- Born: May 22, 1916
- Died: February 3, 1999 (aged 82)
- Occupation: Engineer

= William C. Brown =

American electrical engineer (1916–1999)

William C. Brown (May 22, 1916 - February 3, 1999) was an American electrical engineer who helped to invent the crossed-field amplifier in the 1950s and also pioneered microwave power transmission in the 1960s.

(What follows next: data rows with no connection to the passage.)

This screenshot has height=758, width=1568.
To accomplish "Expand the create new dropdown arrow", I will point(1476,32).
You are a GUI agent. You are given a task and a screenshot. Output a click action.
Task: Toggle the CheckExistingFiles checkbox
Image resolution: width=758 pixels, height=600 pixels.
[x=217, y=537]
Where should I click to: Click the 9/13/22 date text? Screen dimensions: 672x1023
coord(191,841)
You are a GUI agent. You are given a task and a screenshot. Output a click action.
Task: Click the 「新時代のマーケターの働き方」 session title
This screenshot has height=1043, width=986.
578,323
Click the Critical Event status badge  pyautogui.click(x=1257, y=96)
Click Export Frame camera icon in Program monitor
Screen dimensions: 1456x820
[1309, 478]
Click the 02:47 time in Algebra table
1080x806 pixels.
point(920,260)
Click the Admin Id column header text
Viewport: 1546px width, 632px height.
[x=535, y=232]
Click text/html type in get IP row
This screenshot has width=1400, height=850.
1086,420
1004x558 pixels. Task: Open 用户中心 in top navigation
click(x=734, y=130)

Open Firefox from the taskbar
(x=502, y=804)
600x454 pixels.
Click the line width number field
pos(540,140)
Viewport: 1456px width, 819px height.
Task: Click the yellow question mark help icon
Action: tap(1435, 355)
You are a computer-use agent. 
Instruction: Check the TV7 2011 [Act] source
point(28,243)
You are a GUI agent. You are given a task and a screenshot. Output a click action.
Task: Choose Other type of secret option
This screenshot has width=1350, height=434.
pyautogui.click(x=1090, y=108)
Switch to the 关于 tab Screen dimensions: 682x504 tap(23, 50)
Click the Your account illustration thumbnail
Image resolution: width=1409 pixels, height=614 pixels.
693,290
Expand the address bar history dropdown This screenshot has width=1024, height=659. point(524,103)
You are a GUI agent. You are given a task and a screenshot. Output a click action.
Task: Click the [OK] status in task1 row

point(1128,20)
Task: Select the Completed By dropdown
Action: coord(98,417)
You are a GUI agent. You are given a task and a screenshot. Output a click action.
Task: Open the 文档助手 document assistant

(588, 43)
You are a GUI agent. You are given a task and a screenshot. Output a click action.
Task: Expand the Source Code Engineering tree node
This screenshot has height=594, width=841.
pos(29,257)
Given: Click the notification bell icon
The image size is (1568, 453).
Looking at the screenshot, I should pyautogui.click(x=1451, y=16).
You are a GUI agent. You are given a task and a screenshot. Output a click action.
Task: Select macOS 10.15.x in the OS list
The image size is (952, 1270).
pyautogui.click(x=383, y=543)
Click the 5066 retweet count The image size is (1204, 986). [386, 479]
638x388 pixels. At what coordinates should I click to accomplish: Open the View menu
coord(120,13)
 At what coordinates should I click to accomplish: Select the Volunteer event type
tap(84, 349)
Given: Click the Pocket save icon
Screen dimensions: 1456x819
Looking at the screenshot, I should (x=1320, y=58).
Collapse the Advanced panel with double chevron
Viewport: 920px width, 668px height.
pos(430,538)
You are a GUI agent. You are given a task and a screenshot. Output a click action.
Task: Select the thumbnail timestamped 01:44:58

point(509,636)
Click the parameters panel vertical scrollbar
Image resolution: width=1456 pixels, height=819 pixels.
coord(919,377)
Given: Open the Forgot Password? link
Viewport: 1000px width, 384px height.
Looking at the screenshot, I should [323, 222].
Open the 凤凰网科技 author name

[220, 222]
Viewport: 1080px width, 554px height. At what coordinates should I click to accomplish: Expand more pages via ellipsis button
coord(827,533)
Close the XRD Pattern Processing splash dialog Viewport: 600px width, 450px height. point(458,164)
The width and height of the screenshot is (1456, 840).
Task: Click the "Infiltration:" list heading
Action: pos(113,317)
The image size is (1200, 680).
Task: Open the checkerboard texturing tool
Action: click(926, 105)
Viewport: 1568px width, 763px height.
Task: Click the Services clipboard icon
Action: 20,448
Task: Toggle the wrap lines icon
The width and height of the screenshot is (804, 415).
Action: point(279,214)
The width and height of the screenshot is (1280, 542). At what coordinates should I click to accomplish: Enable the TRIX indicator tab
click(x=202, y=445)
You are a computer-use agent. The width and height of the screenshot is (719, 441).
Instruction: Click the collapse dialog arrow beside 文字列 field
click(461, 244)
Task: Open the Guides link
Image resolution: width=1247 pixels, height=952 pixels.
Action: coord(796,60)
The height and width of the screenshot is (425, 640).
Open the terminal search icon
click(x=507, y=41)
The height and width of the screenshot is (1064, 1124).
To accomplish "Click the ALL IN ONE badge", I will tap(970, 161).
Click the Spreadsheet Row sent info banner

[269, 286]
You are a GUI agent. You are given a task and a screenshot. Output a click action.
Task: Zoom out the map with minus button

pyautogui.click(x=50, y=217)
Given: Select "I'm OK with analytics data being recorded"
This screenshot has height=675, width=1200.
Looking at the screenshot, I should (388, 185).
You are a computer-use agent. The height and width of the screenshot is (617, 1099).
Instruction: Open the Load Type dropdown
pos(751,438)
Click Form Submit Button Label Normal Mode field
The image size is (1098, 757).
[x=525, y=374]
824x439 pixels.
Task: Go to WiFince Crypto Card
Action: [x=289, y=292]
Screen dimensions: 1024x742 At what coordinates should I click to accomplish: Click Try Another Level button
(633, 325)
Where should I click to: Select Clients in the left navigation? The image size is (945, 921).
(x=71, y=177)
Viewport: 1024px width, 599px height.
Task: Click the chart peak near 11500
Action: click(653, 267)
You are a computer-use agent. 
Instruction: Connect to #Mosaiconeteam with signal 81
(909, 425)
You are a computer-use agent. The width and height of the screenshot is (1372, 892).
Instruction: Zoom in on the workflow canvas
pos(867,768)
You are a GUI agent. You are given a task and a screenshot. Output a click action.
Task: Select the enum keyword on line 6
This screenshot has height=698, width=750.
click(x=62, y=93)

Brown received his BSEE from Iowa State University in 1937, and his MSEE from the Massachusetts Institute of Technology in 1941. He joined Raytheon in 1940 and began work on their magnetron microwave amplifier products. By 1952 his work on adapting magnetron principles to create a new broadband amplifier resulted in the 'Amplitron', today known more commonly as a crossed-field amplifier (CFA). In 1961 Brown published the first paper proposing microwave energy for power transmission, and in 1964 he demonstrated on Walter Cronkite's CBS Evening News a microwave-powered model helicopter that received all the power needed for flight from a microwave beam.

Between 1969 and 1975 Brown was technical director of a JPL-Raytheon program that beamed 30 kilowatts over a distance of 1 mi at 84% efficiency. He continued to make important contributions to this emerging technology until his retirement from Raytheon in 1984.